■ **PROBLEM STATEMENT**:
Pull every line with "chevron" from the data.

■ **RECORDS FOR THE EXERCISE**:
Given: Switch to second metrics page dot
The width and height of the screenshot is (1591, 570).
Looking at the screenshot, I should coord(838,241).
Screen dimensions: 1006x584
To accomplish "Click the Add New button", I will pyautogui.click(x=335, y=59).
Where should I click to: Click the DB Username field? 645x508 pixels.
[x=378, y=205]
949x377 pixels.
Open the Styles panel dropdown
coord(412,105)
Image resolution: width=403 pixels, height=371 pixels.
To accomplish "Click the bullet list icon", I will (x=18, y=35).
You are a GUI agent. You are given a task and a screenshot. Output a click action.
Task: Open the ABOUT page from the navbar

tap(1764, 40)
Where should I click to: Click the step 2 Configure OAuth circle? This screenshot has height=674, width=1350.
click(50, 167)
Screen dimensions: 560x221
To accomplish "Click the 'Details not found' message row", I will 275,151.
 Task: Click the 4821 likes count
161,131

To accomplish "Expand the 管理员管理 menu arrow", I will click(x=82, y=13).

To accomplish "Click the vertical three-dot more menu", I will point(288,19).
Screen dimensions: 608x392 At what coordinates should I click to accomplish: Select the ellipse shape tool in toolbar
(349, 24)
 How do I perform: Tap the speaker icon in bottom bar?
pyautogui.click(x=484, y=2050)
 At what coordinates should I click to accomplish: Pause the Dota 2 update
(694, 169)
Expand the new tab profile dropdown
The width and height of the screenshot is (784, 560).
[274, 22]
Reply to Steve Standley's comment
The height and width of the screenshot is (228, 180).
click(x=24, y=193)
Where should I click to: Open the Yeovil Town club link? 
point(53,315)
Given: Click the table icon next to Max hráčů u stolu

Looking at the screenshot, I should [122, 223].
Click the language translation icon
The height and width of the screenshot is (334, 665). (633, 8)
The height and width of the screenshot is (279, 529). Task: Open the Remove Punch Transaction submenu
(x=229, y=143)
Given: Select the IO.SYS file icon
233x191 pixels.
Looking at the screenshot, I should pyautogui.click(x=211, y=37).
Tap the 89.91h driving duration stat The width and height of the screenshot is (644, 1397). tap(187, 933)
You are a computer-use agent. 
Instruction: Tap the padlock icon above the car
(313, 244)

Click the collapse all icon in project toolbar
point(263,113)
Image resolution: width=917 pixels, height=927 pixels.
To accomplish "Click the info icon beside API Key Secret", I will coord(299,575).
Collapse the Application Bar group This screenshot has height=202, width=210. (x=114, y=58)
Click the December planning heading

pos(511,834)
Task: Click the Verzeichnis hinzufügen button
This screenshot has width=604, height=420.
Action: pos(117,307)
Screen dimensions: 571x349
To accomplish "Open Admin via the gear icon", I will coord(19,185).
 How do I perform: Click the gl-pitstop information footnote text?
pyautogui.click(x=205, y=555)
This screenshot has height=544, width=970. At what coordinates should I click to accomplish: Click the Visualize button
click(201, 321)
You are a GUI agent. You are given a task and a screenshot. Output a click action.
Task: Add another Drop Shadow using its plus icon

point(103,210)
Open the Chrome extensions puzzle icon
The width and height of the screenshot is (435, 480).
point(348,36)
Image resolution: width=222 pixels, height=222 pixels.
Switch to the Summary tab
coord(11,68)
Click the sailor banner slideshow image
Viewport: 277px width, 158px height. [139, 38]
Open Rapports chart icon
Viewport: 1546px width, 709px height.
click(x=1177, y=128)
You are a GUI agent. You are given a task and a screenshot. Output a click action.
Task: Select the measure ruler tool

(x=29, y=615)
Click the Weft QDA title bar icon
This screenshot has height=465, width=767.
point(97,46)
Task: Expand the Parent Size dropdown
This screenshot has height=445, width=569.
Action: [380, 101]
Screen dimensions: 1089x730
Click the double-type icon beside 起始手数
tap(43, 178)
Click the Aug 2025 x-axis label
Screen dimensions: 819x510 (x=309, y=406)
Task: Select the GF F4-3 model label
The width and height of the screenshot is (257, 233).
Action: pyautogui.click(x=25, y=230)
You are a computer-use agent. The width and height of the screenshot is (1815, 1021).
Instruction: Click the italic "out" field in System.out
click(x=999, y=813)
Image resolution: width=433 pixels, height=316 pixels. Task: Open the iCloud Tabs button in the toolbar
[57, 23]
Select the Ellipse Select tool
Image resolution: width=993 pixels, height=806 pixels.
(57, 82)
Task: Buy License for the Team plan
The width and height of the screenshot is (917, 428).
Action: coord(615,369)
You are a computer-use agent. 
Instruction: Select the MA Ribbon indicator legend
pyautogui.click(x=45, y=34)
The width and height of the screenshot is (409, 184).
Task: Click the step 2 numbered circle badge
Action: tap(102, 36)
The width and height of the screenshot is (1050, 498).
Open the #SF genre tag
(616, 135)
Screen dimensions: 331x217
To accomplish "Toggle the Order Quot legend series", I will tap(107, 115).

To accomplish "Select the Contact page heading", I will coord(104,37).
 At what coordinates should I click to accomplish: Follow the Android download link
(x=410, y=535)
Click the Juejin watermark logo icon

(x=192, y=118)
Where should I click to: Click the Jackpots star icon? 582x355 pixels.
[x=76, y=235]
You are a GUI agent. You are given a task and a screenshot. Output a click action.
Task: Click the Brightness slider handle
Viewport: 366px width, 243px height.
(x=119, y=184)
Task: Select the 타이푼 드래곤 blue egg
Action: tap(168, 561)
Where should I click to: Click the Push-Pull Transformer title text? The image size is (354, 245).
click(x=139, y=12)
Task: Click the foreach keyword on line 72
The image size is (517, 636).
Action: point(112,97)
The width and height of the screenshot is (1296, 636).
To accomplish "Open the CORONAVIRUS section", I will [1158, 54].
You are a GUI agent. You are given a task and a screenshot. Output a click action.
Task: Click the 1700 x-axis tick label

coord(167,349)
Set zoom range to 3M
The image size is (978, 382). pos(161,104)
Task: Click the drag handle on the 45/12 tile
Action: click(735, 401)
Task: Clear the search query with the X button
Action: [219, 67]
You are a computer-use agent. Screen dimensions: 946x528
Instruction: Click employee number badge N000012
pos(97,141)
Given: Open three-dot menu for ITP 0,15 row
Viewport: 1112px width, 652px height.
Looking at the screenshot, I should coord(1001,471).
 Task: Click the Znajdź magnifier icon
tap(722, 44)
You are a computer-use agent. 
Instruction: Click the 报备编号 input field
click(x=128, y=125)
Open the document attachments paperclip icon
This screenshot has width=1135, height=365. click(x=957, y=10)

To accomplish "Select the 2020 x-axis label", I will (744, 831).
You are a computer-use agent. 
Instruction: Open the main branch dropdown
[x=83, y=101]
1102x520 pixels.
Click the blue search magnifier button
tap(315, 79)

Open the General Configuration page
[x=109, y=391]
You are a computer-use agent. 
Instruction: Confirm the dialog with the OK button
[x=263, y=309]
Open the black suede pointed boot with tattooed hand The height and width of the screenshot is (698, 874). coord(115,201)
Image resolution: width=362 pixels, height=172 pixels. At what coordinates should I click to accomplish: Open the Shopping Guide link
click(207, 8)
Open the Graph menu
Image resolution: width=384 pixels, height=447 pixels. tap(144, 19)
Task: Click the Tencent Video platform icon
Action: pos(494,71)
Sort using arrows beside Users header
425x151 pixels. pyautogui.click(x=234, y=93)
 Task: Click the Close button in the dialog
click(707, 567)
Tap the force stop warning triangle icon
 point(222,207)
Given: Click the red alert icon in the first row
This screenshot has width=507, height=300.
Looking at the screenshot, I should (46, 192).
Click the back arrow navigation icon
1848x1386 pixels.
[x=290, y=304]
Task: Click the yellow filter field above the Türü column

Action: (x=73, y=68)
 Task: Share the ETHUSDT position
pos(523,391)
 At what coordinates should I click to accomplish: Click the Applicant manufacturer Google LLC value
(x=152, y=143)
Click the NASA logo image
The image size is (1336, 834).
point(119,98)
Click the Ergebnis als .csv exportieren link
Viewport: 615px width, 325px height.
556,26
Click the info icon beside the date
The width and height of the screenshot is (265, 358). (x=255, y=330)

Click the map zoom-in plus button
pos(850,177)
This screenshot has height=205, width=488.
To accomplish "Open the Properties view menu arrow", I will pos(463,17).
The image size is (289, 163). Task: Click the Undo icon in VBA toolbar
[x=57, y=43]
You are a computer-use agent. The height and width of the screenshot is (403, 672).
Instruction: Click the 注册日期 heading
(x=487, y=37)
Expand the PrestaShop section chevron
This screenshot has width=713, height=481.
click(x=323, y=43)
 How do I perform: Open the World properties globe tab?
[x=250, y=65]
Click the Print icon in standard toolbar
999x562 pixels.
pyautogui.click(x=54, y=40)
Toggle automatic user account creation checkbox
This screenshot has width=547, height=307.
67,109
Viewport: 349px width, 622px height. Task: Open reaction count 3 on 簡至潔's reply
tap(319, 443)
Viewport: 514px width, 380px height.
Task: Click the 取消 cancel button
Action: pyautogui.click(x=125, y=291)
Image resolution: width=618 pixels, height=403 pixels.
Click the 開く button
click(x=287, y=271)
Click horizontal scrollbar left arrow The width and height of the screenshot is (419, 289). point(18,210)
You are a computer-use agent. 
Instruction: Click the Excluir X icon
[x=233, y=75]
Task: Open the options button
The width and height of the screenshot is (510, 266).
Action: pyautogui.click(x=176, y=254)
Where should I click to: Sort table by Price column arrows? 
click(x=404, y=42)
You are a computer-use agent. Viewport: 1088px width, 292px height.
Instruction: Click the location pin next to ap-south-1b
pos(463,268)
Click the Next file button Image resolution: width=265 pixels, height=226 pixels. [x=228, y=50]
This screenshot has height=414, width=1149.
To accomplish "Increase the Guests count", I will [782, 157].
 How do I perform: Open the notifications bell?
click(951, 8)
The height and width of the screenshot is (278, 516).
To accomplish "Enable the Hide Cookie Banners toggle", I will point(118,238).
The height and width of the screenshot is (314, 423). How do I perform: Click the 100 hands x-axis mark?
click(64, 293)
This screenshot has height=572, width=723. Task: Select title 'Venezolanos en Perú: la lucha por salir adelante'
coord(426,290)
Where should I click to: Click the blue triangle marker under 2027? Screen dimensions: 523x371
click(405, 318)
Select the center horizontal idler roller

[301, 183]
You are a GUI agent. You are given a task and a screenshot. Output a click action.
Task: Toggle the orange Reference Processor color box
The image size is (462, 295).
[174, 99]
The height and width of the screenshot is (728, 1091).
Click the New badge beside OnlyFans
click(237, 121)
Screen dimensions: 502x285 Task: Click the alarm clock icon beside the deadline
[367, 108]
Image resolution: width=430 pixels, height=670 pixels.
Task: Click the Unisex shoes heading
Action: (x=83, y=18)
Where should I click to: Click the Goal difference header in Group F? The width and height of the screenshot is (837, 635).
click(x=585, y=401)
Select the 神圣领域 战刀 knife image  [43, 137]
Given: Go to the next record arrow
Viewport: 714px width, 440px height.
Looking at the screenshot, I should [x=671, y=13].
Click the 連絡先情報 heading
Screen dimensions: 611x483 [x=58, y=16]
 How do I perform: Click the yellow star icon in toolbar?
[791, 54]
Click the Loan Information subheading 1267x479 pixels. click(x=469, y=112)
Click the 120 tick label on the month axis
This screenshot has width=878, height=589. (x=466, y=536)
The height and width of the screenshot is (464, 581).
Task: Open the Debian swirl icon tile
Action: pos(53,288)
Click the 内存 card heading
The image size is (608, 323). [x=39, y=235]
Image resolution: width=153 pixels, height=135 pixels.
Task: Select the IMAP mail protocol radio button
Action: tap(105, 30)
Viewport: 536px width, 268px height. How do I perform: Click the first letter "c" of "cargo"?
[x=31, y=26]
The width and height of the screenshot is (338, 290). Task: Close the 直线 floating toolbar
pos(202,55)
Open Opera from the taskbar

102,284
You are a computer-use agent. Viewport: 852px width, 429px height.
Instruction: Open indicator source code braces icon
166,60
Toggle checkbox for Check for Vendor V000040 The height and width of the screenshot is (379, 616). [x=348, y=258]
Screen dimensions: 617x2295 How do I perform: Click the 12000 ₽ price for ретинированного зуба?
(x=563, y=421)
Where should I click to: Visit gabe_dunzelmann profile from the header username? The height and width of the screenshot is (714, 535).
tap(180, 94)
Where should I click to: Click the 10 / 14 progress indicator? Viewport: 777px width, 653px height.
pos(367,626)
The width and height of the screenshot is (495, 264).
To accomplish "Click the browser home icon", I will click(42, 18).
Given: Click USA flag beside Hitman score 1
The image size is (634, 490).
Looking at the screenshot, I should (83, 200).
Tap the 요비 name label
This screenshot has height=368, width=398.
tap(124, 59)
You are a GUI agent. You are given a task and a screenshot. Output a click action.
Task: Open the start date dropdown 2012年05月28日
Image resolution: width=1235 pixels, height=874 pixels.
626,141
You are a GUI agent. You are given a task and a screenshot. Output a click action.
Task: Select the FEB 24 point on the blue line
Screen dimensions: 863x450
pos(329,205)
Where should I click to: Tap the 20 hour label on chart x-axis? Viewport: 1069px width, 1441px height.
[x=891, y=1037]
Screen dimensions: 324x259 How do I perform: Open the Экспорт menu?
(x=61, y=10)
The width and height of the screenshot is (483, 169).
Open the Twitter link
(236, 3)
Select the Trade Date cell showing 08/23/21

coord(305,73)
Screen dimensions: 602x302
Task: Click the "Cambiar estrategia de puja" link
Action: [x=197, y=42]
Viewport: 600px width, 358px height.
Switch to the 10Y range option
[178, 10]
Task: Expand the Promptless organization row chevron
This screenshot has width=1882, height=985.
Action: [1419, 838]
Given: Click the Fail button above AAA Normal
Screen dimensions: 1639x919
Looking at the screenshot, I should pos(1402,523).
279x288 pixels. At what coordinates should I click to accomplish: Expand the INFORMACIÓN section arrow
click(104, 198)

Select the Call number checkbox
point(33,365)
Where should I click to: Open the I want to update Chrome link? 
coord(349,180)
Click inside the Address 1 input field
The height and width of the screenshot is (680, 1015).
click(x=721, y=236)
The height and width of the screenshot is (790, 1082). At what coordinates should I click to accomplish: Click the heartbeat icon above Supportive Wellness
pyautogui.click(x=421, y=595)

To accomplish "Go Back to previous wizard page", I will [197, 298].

■ **SOLUTION TO THIS TASK**:
Expand the PrestaShop section chevron
Task: Expand the Promptless organization row chevron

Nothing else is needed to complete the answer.